Deux militants anti-Brexit manient des marionnettes de Theresa May et Jeremy Corbyn devant le Parlement, à Londres, jeudi 8 juin 2017. | Markus Schreiber / AP

A Bruxelles, c’est la surprise et l’expectative qui dominaient, vendredi 9 juin au matin, au lendemain des élections britanniques qui ont vu les conservateurs perdre leur majorité absolue et Theresa May rater son pari. La première ministre britannique avait convoqué ces élections anticipées mi-avril, espérant profiter de la faiblesse des travaillistes pour asseoir davantage son autorité et obtenir un « mandat fort et clair » afin de négocier le Brexit.

Pendant la campagne, Mme May avait annoncé que les discussions sur la sortie de l’Union européenne (UE) commenceraient le 19 juin. Qu’en sera-t-il désormais ? Qui sera le chief negotiator côté britannique ? Quelle sera sa feuille de route ? Celle d’un hard Brexit, une sortie brutale de l’Union, c’est-à-dire sans accès au marché intérieur et à l’union douanière, telle que préconisée jusqu’ici par la première ministre ? Les questions se bousculaient, vendredi.

Un « impact sur l’esprit des négociations »

Seule certitude du côté des Européens, à ce stade : le Brexit est un processus politique difficilement réversible. « Le résultat des élections au Royaume-uni ne remet pas en cause le choix des Britanniques de sortir de l’Union européenne », a estimé le premier ministre français, Edouard Philippe, sur Europe 1. Un peu plus tôt, sur la même antenne, le commissaire à l’économie français, Pierre Moscovici, considérait lui aussi que « le résultat des élections britanniques ne remet[tait] pas en cause le calendrier des négociations ». Ces élections n’étaient pas « un référendum bis » sur le Brexit, a ajouté M. Moscovici, qui a quand même reconnu que « cela ne sera pas sans impact sur l’esprit des négociations qui vont s’ouvrir ».
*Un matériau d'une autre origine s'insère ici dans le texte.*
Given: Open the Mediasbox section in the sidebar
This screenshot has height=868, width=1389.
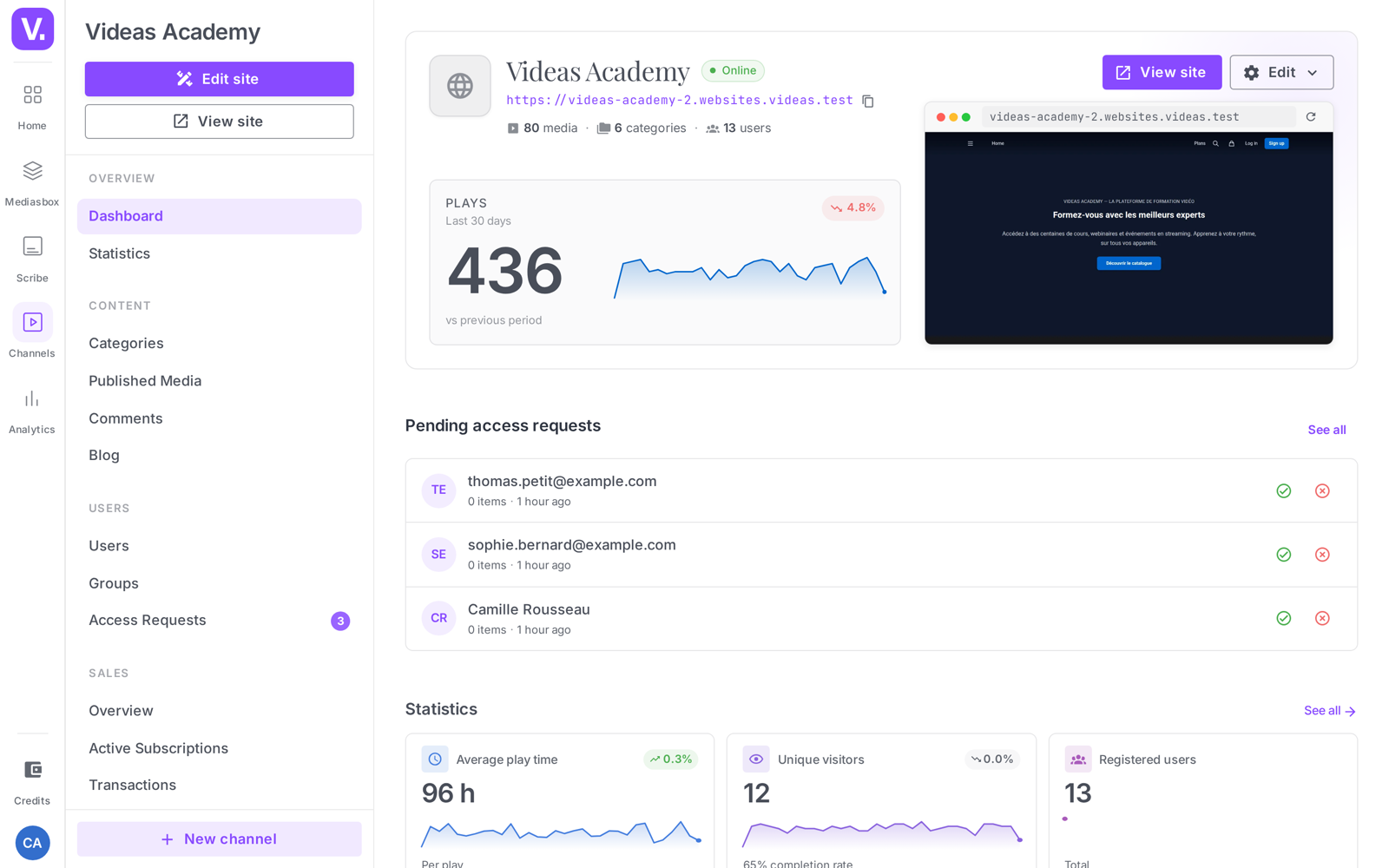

Après neuf mois de tergiversations, à la suite du référendum en faveur du Brexit du 23 juin 2016, Mme May avait demandé, fin mars, l’activation de l’article 50 des traités de l’UE, prévoyant la « sortie ordonnée » d’un Etat membre. Cette procédure, contraignante, est prévue pour durer deux ans. Elle ne peut pas être suspendue le temps que les Britanniques forment un nouveau gouvernement et redéfinissent, éventuellement, leur position au sujet du Brexit.

Les Européens impatients

La procédure peut, à la rigueur, être prolongée mais, pour ce faire, Londres doit le demander expressément, et les vingt-sept autres membres de l’UE doivent l’accepter à l’unanimité. En outre, « cette demande de prorogation ne pourrait intervenir qu’une fois que les négociations auront commencé, certainement pas avant », précise un diplomate bruxellois.
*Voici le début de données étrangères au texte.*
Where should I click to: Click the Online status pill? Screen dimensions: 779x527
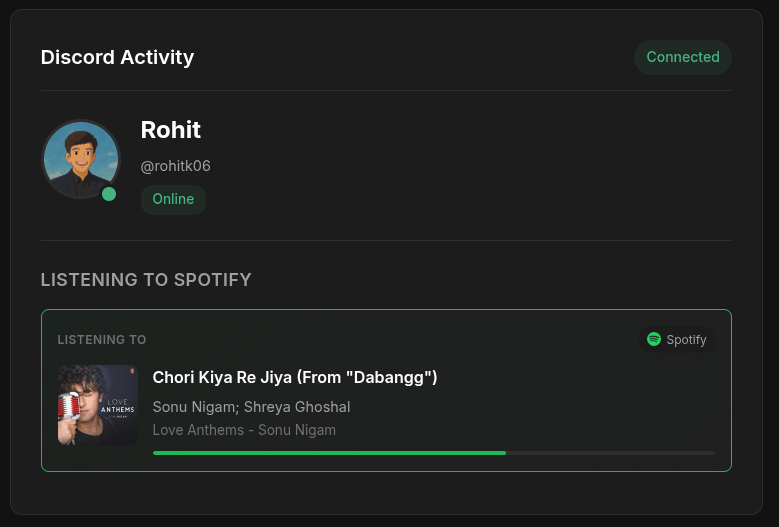[x=173, y=199]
« Nous sommes prêts », répétaient les Européens, vendredi, comme ils le font depuis des mois. Le mandat – très ferme – du négociateur en chef de l’UE, le Français Michel Barnier, a été approuvé, le 22 mai, par les Vingt-Sept. Il exige le paiement, avant leur sortie, de tous les engagements financiers pris par les Britanniques dans le cadre du budget de l’UE. Et demande que les 3 millions d’Européens installés au Royaume-Uni continuent de jouir de tous leurs droits après le Brexit.
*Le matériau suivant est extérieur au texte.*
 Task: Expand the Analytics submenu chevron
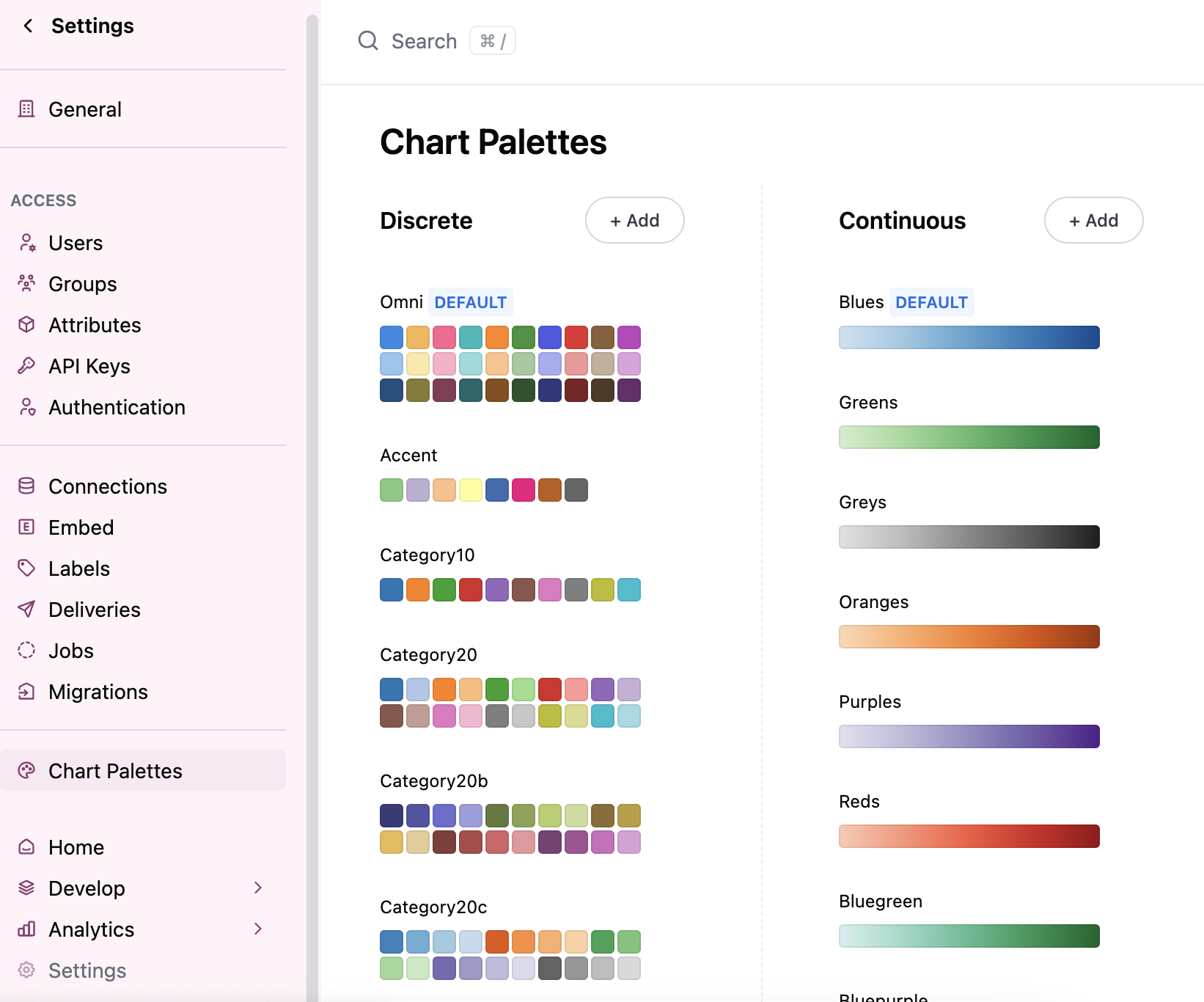pos(257,929)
Impatients de commencer à négocier, les Européens espéraient que Mme May se verrait dotée, à l’occasion des élections anticipées, d’une « majorité de travail » pour entrer dans le vif du divorce. A Bruxelles, les experts, rompus aux négociations complexes, préfèrent avoir affaire à une partie adverse solide : cela facilite les prises de décision. Un gouvernement faible est « mauvais » pour les discussions, a confié Günther Oettinger, le commissaire au budget allemand, depuis Berlin.